Action item: Set down each line of the listing exactly as it reads.
::: Information supplied :::
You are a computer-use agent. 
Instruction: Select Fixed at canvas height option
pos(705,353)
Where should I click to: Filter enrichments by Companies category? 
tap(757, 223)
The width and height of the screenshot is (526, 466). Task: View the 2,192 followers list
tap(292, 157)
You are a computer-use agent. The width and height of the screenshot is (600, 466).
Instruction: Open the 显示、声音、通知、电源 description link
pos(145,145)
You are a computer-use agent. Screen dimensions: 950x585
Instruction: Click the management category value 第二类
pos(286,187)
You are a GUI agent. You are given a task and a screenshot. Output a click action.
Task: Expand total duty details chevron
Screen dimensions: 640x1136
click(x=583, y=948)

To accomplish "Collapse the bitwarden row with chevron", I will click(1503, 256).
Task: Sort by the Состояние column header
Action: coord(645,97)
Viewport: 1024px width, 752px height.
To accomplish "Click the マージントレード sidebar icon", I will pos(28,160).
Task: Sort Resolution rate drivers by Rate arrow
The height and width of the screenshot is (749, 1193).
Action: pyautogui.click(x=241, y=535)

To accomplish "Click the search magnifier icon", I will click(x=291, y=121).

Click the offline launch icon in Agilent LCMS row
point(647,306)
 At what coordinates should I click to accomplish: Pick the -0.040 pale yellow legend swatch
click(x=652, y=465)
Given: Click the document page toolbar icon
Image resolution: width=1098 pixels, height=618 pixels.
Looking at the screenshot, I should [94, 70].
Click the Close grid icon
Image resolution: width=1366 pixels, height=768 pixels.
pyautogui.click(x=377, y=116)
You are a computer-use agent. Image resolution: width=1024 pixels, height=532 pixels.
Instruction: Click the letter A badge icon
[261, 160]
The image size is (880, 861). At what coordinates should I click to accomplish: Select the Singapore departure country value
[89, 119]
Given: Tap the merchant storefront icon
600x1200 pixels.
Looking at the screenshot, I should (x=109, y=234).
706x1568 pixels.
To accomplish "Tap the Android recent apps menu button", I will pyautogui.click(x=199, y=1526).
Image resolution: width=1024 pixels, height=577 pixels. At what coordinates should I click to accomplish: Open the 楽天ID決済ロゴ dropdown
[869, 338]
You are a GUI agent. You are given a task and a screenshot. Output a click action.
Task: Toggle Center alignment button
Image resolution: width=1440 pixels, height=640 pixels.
:::
Response area:
You are a computer-use agent. 
Instruction: Select Fixed at canvas height option
pos(705,353)
Where should I click to: Filter enrichments by Companies category? 
tap(757, 223)
The width and height of the screenshot is (526, 466). Task: View the 2,192 followers list
tap(292, 157)
You are a computer-use agent. The width and height of the screenshot is (600, 466).
Instruction: Open the 显示、声音、通知、电源 description link
pos(145,145)
You are a computer-use agent. Screen dimensions: 950x585
Instruction: Click the management category value 第二类
pos(286,187)
You are a GUI agent. You are given a task and a screenshot. Output a click action.
Task: Expand total duty details chevron
Screen dimensions: 640x1136
click(x=583, y=948)

To accomplish "Collapse the bitwarden row with chevron", I will click(1503, 256).
Task: Sort by the Состояние column header
Action: coord(645,97)
Viewport: 1024px width, 752px height.
To accomplish "Click the マージントレード sidebar icon", I will pos(28,160).
Task: Sort Resolution rate drivers by Rate arrow
The height and width of the screenshot is (749, 1193).
Action: pyautogui.click(x=241, y=535)

To accomplish "Click the search magnifier icon", I will click(x=291, y=121).

Click the offline launch icon in Agilent LCMS row
point(647,306)
 At what coordinates should I click to accomplish: Pick the -0.040 pale yellow legend swatch
click(x=652, y=465)
Given: Click the document page toolbar icon
Image resolution: width=1098 pixels, height=618 pixels.
Looking at the screenshot, I should [94, 70].
Click the Close grid icon
Image resolution: width=1366 pixels, height=768 pixels.
pyautogui.click(x=377, y=116)
You are a computer-use agent. Image resolution: width=1024 pixels, height=532 pixels.
Instruction: Click the letter A badge icon
[261, 160]
The image size is (880, 861). At what coordinates should I click to accomplish: Select the Singapore departure country value
[89, 119]
Given: Tap the merchant storefront icon
600x1200 pixels.
Looking at the screenshot, I should (x=109, y=234).
706x1568 pixels.
To accomplish "Tap the Android recent apps menu button", I will pyautogui.click(x=199, y=1526).
Image resolution: width=1024 pixels, height=577 pixels. At what coordinates should I click to accomplish: Open the 楽天ID決済ロゴ dropdown
[869, 338]
You are a GUI agent. You are given a task and a screenshot. Output a click action.
Task: Toggle Center alignment button
Image resolution: width=1440 pixels, height=640 pixels.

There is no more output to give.